The first three places were won by American cars and American drivers. The winner, Hershel McGriff, drove an Oldsmobile 88 at an average speed of 142 km/h. Though less powerful, the car was substantially lighter than its big Lincoln and Cadillac competitors, meaning that it would eventually pull away from them on the steep, winding course. The car (which had cost McGriff only $1,900, when the winner's purse was $17,000), had another advantage in its weight – it was much easier to stop, meaning that McGriff finished the race on his original brake shoes when the big cars were re-shoeing every night. The reason that this was so important was that neither McGriff nor his co-driver were capable of even the most basic maintenance to the car. McGriff also noted that the control afforded by his manual gearbox gave him a significant advantage the last day on the gravel roads in Chiapas, when he finally passed the Cadillac leading the race. The best placed European car, in fourth position, was an Alfa Romeo 6C driven by Italian driver Piero Taruffi.
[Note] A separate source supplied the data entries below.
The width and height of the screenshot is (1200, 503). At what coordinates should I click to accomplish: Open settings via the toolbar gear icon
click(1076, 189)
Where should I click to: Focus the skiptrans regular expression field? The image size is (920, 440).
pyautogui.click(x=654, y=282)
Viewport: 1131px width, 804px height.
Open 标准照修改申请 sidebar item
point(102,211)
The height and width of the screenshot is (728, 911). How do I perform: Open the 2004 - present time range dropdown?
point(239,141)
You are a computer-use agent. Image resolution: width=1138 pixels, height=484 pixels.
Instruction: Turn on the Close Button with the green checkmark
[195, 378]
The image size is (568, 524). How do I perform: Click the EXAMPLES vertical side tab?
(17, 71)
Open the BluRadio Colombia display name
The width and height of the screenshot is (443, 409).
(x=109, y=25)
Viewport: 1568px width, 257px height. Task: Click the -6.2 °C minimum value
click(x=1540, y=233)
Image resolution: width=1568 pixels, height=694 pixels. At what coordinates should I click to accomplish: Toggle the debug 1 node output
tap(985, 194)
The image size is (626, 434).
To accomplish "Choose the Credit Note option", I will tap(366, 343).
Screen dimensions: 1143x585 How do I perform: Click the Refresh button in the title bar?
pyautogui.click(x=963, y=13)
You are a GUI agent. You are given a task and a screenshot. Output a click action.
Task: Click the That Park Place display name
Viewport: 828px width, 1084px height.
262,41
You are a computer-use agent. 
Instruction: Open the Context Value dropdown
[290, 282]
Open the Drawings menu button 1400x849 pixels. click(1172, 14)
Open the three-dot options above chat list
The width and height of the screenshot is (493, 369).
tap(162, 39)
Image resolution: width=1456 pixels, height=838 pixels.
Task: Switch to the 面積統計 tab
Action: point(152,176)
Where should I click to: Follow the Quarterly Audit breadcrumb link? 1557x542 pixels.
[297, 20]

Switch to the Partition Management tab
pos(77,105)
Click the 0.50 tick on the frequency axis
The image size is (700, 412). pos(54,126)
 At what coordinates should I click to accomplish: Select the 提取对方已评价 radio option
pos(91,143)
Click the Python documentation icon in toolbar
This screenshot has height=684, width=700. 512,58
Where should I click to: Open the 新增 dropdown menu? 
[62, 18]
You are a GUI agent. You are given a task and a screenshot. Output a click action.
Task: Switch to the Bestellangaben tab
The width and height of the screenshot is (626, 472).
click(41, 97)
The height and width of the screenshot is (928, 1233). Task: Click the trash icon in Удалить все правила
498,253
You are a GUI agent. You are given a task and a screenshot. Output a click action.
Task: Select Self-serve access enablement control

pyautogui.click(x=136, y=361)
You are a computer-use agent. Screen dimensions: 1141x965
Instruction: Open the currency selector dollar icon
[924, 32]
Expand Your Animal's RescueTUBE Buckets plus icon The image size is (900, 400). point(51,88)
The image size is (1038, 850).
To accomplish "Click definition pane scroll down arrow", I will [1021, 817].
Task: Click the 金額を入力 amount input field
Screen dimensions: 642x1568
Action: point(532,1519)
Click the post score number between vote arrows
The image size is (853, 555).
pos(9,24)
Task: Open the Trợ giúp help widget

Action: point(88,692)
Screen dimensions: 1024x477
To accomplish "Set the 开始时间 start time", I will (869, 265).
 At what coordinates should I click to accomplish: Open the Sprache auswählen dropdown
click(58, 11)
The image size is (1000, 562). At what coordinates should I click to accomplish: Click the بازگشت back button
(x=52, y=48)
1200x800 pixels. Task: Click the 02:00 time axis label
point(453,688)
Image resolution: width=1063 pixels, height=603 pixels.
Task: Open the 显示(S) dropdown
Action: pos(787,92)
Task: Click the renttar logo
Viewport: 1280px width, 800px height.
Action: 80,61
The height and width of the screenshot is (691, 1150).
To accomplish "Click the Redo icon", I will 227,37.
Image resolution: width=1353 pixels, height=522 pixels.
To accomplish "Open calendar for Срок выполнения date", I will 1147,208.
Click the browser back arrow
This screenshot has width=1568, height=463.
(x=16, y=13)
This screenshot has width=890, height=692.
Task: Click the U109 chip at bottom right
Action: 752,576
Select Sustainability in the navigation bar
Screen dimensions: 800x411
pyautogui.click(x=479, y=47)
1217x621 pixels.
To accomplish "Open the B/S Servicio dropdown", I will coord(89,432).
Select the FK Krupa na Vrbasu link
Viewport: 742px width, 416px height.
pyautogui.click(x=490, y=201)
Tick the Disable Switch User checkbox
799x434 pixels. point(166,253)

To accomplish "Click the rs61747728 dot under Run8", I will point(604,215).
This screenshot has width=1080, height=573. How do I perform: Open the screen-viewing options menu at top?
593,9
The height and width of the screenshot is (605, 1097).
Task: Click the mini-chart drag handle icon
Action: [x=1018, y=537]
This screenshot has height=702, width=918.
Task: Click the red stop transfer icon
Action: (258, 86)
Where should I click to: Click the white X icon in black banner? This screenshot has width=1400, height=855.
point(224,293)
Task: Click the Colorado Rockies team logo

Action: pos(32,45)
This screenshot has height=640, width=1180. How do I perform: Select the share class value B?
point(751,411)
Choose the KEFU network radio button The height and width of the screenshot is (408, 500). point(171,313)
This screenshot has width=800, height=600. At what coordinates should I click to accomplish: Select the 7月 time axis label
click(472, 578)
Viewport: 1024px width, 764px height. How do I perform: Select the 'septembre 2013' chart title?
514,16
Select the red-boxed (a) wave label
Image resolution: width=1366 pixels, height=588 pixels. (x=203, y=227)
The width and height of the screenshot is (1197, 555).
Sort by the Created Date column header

| Rank | Drivers | Car | Time |
|---|---|---|---|
| 1 | USA Hershel McGriff USA Ray Elliott | USA Oldsmobile 88 | 27:34:35 |
| 2 | USA Thomas A. Deal USA Sam Cresap | USA Cadillac Series 62 | +1:06 |
| 3 | USA Al Rogers USA Ralph Rogers | USA Cadillac Series 62 | +21:04 |
| 4 | ITA Piero Taruffi ITA Isidoro Ceroli | ITA Alfa Romeo 6C | +26:29 |
| 5 | USA Bud Sennett USA John C Walch | USA Oldsmobile 88 | +27:46 |
| 6 | USA Lewis Hawkins USA Wayland Burgess | USA Oldsmobile 88 | +44:40 |
| 7 | MEX Luis Leal Solares MEX Damaso De la Concha | USA Oldsmobile 88 | +49:19 |
| 8 | ITA Felice Bonetto ITA Bruno Bonini | ITA Alfa Romeo 6C | +51:01 |
| 9 | USA Johnny Mantz USA Bill Stroppe | USA Lincoln Cosmopolitan | +52:35 |
| 10 | USA Jack McAfee USA Ford Robinson | USA Cadillac Series 62 Sedanette | +53:28 |
| 11 | MEX Raul Argilles Salgado | USA Mercury | +1:11:14 |
| 12 | FRA Jean Trevoux FRA André Mariotti | FRA Delahaye 175S | +1:20:29 |
| 13 | MEX Jesus Nava Gonzales | USA Lincoln | +1:23:47 |
| 14 | USA Edmund A. Kasold USA Geano Contessotto | USA Ford | +1:36:42 |
| 15 | MEX Leo Almanza | USA Mercury | +1:48:31 |
| 16 | USA Owen R. Gray USA Leon McMillan | USA Oldsmobile | +1:52:17 |
| 17 | COL Arcesio Paz | USA Mercury | +2:04:13 |
| 18 | MEX Carlos G. Mass | USA Oldsmobile | +2:07:35 |
| 19 | MEX Abelardo Matamoros Acosta | USA Lincoln | +2:09:08 |
| 20 | MEX Jesus Valezzi MEX Duenas Costa | USA Lincoln Cosmopolitan | +2:21:50 |

==Stages==

| Leg | Date | Route | Driver | Car | Length | Time |
|---|---|---|---|---|---|---|
| 1 | 5 May | Ciudad Juarez-Chihuahua | USA Bill Sterling | Cadillac | 375 | 2:19:12 |
| 2 | 6 May | Chihuahua-Parral | USA George Lynch | Cadillac | 300 | 1:56:38 |
| 3 | 6 May | Parral-Durango | USA Bill Sterling | Cadillac | 404 | 2:55:08 |
| 4 | 7 May | Durango-León | USA Lonnie Johnson | Cadillac | 547 | 3:46:14 |
| 5 | 7 May | León-Mexico City | USA Tom Deal | Cadillac Series 62 | 448 | 2:59:15 |
| 6 | 8 May | Mexico City-Puebla | MEX Fernando Razo Maciel | Packard | 135 | 1:03:05 |
| 7 | 8 May | Puebla-Oaxaca | ITA Piero Taruffi | Alfa Romeo 6C | 412 | 3:45:26 |
| 8 | 9 May | Oaxaca-Tuxtla Gutiérrez | USA Johnny Mantz | Lincoln | 540 | 4:35:38 |
| 9 | 10 May | Tuxtla Gutiérrez-El Ocotal | ITA Felice Bonetto | Alfa Romeo 6C | 275 | 2:59:22 |

==Fatalities==

In this edition four people were killed. A four-year-old Juan Altamirano was hit by the car of Jesús Valezzi and Adolfo Dueñas Costa in the first stage in Cd. Juárez before the start of the race.

In the same stage near to finish line the Guatemalan Enrique Hachmeister lost the control of his Lincoln.

The Peruvian co-driver Jesús Reyes Molina died in the fourth stage in León, Guanajuato when the Nash of Henry Charles Bradley crashed with a bridge in the Florida river. Reyes Molina was taken to León Hospital, where he died.

The Nash Ambassador driven by the Americans Eddie Sollohub-Nicholeo Scott hit the crowd and killed a spectator in the fourth stage.